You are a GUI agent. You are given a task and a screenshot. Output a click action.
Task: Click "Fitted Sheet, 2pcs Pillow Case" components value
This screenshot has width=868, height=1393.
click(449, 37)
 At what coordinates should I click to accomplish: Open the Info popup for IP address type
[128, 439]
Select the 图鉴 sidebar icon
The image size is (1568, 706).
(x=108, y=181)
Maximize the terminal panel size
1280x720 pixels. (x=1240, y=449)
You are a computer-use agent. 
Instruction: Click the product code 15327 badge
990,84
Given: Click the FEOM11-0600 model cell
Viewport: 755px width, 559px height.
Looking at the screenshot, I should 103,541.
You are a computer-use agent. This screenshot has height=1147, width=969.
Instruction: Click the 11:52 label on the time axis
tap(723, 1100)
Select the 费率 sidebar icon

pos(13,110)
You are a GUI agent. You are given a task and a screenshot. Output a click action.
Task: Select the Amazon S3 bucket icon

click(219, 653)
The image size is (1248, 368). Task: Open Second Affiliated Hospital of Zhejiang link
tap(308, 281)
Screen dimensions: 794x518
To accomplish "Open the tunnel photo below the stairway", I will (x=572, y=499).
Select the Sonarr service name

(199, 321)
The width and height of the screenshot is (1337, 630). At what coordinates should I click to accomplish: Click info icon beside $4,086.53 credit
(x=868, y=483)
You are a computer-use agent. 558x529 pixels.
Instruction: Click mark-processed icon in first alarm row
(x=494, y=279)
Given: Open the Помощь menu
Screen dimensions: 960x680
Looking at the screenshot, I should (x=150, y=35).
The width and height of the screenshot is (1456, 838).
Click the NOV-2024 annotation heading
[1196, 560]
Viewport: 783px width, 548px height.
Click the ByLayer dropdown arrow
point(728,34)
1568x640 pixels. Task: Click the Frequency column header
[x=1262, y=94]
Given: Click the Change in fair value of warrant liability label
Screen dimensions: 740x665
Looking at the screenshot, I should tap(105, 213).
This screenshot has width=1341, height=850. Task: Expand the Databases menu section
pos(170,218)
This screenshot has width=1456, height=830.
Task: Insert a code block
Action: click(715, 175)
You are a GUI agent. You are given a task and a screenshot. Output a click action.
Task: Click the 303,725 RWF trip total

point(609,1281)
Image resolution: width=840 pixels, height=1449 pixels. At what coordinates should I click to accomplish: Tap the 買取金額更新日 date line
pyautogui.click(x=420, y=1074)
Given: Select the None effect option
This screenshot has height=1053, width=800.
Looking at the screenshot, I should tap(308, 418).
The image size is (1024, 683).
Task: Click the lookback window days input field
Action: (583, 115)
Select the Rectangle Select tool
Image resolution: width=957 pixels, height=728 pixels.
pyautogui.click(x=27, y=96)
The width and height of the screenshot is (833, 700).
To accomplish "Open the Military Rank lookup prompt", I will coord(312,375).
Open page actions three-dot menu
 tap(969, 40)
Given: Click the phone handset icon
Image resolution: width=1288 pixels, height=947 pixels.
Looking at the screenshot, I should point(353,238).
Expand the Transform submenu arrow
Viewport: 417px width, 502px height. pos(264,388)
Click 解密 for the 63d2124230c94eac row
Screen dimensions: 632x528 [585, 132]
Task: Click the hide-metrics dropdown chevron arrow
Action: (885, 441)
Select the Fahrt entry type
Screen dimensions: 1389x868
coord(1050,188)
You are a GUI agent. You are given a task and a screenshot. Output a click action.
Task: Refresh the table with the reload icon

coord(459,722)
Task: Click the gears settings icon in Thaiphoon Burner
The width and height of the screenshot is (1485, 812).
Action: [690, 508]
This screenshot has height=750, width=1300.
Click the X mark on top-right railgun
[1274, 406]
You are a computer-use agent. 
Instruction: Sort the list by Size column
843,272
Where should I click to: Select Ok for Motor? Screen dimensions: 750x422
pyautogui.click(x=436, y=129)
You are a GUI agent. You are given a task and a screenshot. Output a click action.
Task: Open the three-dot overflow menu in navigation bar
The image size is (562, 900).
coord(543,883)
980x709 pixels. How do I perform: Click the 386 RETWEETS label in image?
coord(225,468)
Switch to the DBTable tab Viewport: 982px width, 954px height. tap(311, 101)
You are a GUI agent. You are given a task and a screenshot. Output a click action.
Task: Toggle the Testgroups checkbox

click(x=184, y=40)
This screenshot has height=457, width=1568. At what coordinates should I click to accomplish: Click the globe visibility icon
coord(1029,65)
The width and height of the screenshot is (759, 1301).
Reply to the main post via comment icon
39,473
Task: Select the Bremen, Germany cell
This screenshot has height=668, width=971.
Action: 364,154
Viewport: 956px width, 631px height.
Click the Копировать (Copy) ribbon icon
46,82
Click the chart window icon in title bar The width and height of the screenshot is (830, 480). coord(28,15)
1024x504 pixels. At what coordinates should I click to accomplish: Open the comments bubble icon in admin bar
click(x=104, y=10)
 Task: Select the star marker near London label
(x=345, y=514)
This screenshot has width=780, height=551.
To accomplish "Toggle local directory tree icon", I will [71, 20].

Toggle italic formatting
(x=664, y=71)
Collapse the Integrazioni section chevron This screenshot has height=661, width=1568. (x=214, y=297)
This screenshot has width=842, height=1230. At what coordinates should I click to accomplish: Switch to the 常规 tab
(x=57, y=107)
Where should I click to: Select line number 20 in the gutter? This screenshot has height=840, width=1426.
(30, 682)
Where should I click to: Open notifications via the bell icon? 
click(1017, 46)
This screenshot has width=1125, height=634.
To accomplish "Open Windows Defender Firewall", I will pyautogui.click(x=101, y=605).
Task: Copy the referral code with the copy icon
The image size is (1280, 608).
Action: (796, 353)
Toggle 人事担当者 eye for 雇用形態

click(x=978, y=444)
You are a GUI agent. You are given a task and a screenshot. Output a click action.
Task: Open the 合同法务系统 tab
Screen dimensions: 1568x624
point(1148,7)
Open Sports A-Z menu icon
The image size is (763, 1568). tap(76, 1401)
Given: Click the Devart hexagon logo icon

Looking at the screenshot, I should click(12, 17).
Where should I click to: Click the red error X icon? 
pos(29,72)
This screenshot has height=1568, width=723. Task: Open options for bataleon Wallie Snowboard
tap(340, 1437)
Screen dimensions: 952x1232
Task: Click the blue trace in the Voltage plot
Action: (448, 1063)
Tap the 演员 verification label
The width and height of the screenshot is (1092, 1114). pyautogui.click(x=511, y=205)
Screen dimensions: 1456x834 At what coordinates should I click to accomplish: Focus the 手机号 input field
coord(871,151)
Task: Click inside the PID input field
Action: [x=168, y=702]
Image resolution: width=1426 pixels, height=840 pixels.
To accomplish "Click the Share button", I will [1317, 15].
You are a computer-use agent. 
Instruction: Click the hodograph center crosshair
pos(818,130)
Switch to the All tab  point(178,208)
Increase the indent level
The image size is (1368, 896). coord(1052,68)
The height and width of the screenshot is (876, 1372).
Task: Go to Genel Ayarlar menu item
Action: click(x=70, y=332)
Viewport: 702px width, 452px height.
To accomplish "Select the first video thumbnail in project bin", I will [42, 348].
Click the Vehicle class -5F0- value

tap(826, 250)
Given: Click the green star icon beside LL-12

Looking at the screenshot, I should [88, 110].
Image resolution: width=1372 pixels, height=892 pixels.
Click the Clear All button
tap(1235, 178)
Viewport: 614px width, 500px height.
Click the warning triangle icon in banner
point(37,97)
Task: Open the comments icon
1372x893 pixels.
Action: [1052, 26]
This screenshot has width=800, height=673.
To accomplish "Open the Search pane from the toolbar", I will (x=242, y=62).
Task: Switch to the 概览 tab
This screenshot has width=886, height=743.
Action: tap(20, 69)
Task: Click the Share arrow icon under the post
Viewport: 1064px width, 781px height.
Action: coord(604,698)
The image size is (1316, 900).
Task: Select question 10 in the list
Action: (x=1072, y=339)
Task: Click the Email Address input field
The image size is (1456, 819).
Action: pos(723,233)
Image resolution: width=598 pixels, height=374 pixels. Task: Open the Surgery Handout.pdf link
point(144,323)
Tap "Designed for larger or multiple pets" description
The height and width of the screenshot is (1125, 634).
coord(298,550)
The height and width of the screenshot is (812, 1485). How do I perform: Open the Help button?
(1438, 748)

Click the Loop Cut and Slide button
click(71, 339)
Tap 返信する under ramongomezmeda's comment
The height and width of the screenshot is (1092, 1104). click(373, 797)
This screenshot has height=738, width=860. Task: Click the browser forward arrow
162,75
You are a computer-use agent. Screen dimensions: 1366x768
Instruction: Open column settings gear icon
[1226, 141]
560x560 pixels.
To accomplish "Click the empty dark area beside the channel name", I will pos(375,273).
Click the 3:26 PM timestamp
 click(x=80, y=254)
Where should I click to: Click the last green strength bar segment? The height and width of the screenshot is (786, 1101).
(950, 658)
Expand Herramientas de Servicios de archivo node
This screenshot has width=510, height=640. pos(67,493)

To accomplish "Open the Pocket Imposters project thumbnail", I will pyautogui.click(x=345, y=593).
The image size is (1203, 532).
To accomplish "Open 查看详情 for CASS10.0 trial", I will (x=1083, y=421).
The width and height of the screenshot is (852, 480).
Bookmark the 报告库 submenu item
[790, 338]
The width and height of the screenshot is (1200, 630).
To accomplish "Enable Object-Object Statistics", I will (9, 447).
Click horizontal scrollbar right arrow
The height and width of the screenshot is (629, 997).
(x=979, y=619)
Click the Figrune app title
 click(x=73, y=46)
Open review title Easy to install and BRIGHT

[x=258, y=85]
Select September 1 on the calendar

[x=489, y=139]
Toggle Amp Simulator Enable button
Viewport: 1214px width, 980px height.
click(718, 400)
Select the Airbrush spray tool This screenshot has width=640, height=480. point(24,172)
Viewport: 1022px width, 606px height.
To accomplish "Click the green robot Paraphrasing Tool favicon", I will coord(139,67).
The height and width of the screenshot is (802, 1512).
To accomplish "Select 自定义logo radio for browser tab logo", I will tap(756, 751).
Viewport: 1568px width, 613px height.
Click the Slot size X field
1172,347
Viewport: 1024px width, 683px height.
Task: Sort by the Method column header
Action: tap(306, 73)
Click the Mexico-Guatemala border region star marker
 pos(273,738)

=-=-=

_Task statement_
Rewrite the data from the beginning through the line containing "Looking at the screenshot, I should tap(105, 213).", replacing "Screen dimensions" with "Screen size" and leaving everything else the same.

_Output of the exercise_
You are a GUI agent. You are given a task and a screenshot. Output a click action.
Task: Click "Fitted Sheet, 2pcs Pillow Case" components value
This screenshot has width=868, height=1393.
click(449, 37)
 At what coordinates should I click to accomplish: Open the Info popup for IP address type
[128, 439]
Select the 图鉴 sidebar icon
The image size is (1568, 706).
(x=108, y=181)
Maximize the terminal panel size
1280x720 pixels. (x=1240, y=449)
You are a computer-use agent. 
Instruction: Click the product code 15327 badge
990,84
Given: Click the FEOM11-0600 model cell
Viewport: 755px width, 559px height.
Looking at the screenshot, I should 103,541.
You are a computer-use agent. This screenshot has height=1147, width=969.
Instruction: Click the 11:52 label on the time axis
tap(723, 1100)
Select the 费率 sidebar icon

pos(13,110)
You are a GUI agent. You are given a task and a screenshot. Output a click action.
Task: Select the Amazon S3 bucket icon

click(219, 653)
The image size is (1248, 368). Task: Open Second Affiliated Hospital of Zhejiang link
tap(308, 281)
Screen size: 794x518
To accomplish "Open the tunnel photo below the stairway", I will (x=572, y=499).
Select the Sonarr service name

(199, 321)
The width and height of the screenshot is (1337, 630). At what coordinates should I click to accomplish: Click info icon beside $4,086.53 credit
(x=868, y=483)
You are a computer-use agent. 558x529 pixels.
Instruction: Click mark-processed icon in first alarm row
(x=494, y=279)
Given: Open the Помощь menu
Screen size: 960x680
Looking at the screenshot, I should (x=150, y=35).
The width and height of the screenshot is (1456, 838).
Click the NOV-2024 annotation heading
[1196, 560]
Viewport: 783px width, 548px height.
Click the ByLayer dropdown arrow
point(728,34)
1568x640 pixels. Task: Click the Frequency column header
[x=1262, y=94]
Given: Click the Change in fair value of warrant liability label
Screen size: 740x665
Looking at the screenshot, I should tap(105, 213).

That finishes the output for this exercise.